[Begin]
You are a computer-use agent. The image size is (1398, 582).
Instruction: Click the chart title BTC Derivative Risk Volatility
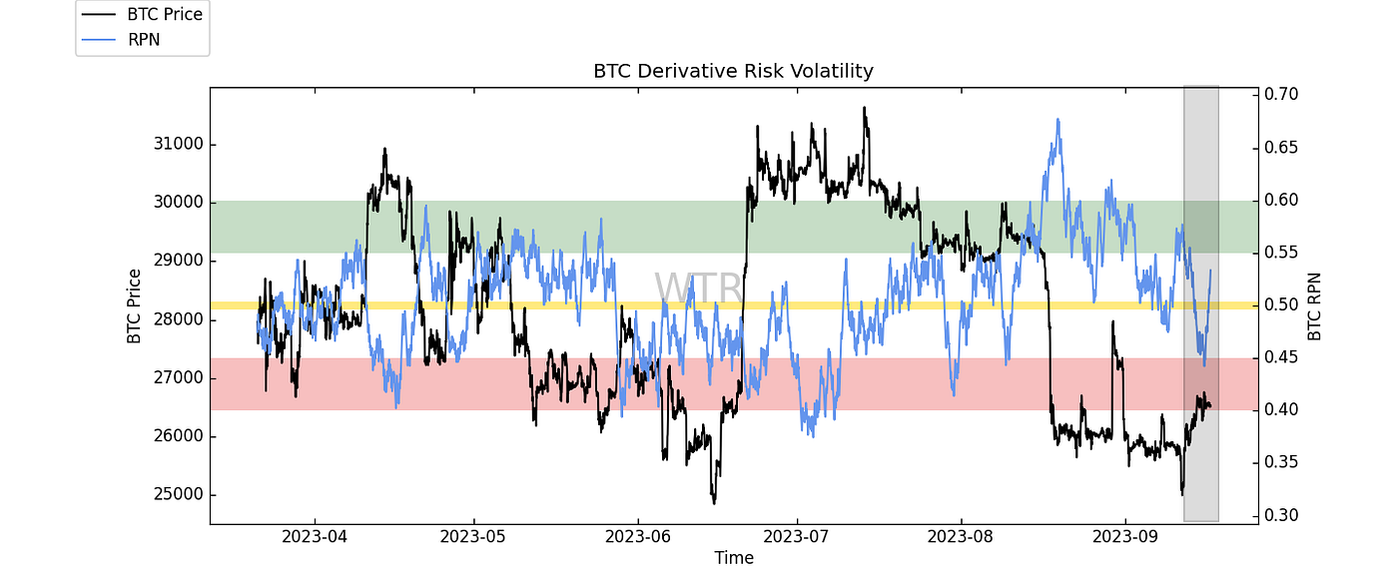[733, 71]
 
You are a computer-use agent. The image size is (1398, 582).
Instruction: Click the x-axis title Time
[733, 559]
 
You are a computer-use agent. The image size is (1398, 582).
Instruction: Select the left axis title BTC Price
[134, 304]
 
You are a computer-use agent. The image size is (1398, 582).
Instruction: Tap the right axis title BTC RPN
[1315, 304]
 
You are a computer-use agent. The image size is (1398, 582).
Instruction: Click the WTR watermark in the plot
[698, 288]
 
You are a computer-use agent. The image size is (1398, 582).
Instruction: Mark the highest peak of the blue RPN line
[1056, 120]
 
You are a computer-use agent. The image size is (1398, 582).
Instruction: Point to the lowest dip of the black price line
[End]
• _Task requirements_
Find every line in the entries above that contains the string "axis" and copy each one. Case counts.

• _Solved exercise_
Instruction: Click the x-axis title Time
Instruction: Select the left axis title BTC Price
Instruction: Tap the right axis title BTC RPN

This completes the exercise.